New York

Chris Burden

Gagosian Gallery (21)

A volcanic mass of rocky landscape at once wrapped with and penetrated by model trains and tracks of various sizes, Medusa’s Head, 1989–92, hung from the ceiling like a twisted child’s vision of terrestrial apocalypse. The gaping wounds on the object’s contorted surface doubled as tunnels for the immobile toy trains-atrophied, self-circulating travel refusing to proceed around a globe of materialized entropy. A grand, if not somehow threatening, deliberate inanity that also characterizes Chris Burden’s Whitney Biennial installation, Fist of Light, 1992–93, predominates here. In the latter we encounter something that resembles an air circulation system, which looks like the exposed infrastructural machinery of the museum. A set of aluminum ducts establishes its own simple yet monumental architecture, connecting a modest air-conditioning unit to a large rectilinear aluminum “room” that contains, shut from view, a battery of high-intensity lights generating enough heat to strip color from any surface. The system of ducts delivers cool air in order to deter the potentially destructive escape of heat and light from this self-regulating mechanical prison. Fundamentally, both works are predicated on the idea that art’s meaning lies in its meaninglessness and vice versa. The viewer becomes the unwitting accomplice of this tautological system.

But this should come as no surprise. Since the early ’70s, Burden has confronted the audience with an arrogant disavowal of their belief in the myth of the vanguard artist’s rebellion against social responsibility—even as he secretly counted on them to momentarily buy into it. While Burden’s use of photography to “document” his acts guaranteed a degree of mediation, it also accorded a second-order mythic status to the “original” event. The viewer was invited to suspend disbelief in the “fact” that Burden had crucified himself on a Volkswagen, or that he had taken a shot at a plane flying overhead. The photos seemed to offer all the necessary evidence-the proof of physical self-victimization, or of an outward threat. But, finally, it really doesn’t matter whether or not such events occurred: Burden was—and is—offering a test of the viewer’s faith in categorical distinctions between “reality” and “fiction,” “truth” and “falsity.” Ironically, his work indicates a profound skepticism about the viability of the very terms of this test.

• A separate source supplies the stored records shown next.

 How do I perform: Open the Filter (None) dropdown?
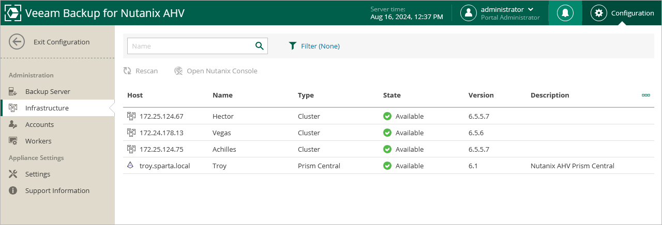coord(314,46)
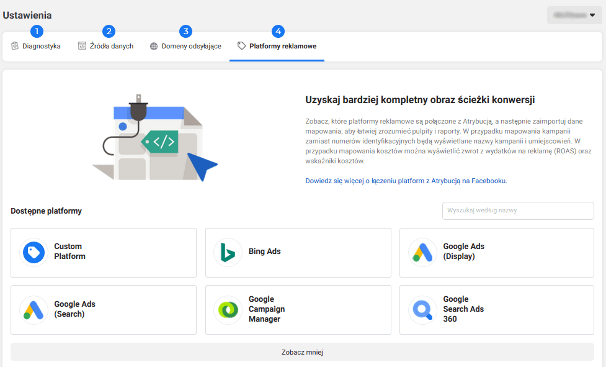The width and height of the screenshot is (606, 367).
Task: Click the Google Search Ads 360 icon
Action: (422, 309)
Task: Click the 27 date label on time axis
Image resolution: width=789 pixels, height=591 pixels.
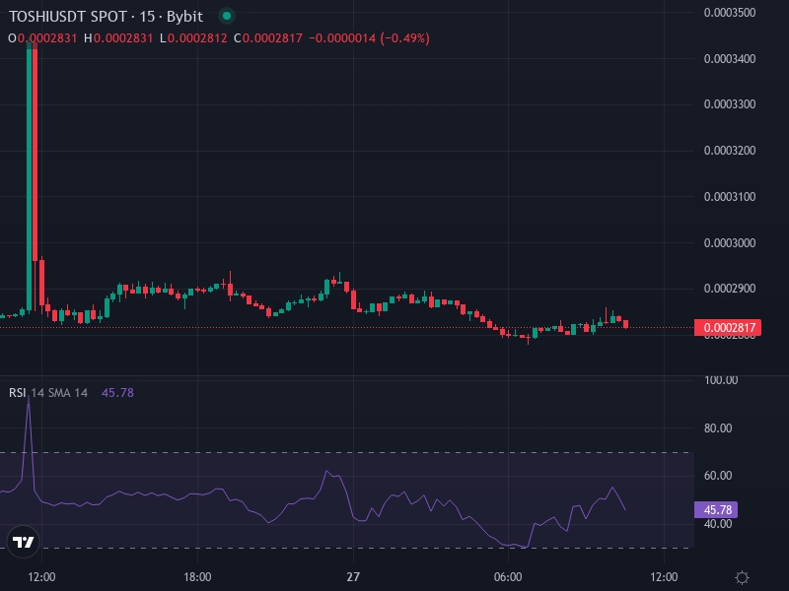Action: tap(352, 576)
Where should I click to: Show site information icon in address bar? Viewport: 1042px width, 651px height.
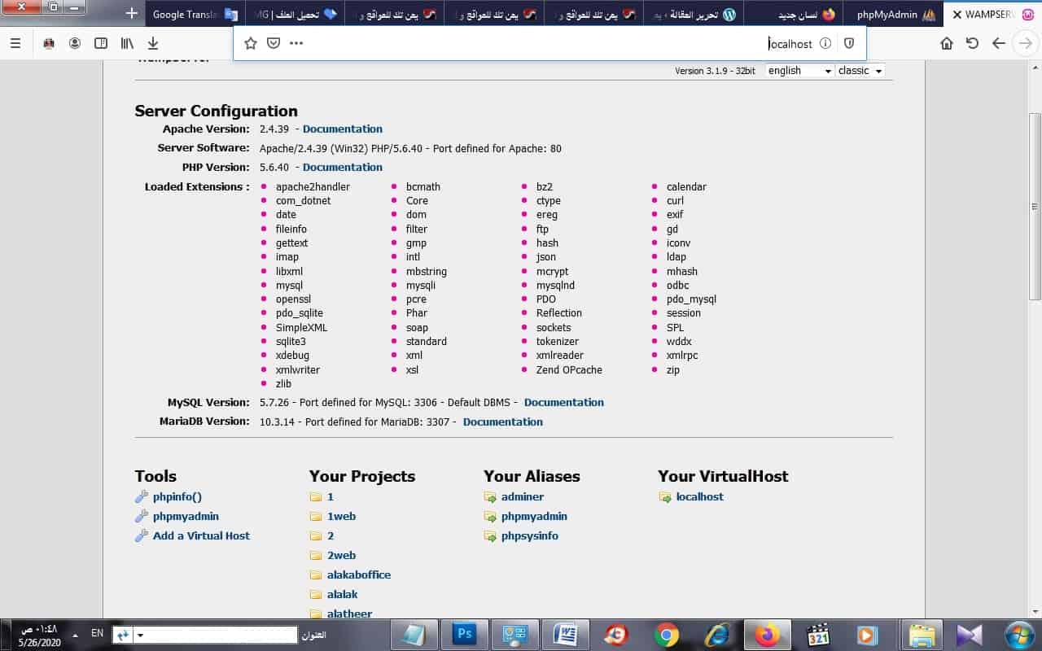825,44
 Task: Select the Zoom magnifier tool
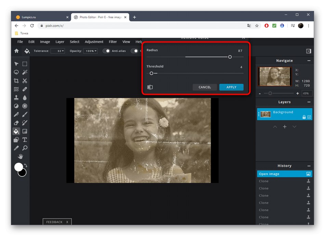click(x=25, y=148)
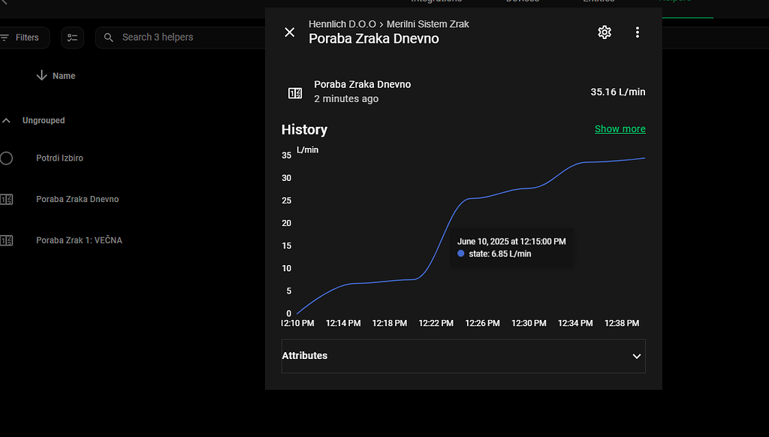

Such early works cleverly appropriated the stereotype of the vanguard artist as emancipated transgressor of accepted ethical, moral, and social codes only to reveal the terms of its absurdity. Throughout the late ’70s and ’80s, Burden produced objects and installations that evoked the rationalism of scientific and technological discourse, but that were designed, in the end, to undermine their own claims to functionality. Fist of Light possesses a kind of inconsequential utility, coyly replaying the hermetic circularity of instrumental reason. Medusa’s Head constipates our gaze: suspended inches off the floor, this meteoric conglomeration of cement, rock, and toy trains entreats us to probe its debased sculptural materiality. At 14 feet in diameter and 5 tons, it is an imperiously dumb object, obnoxious in its presence. The work recalls what Gilles Deleuze and Félix Guattari dubbed the “third term”: “an enormous undifferentiated object. Everything stops dead for a moment, everything freezes in place. . . . From a certain point of view it would be much better if nothing worked, if nothing functioned.”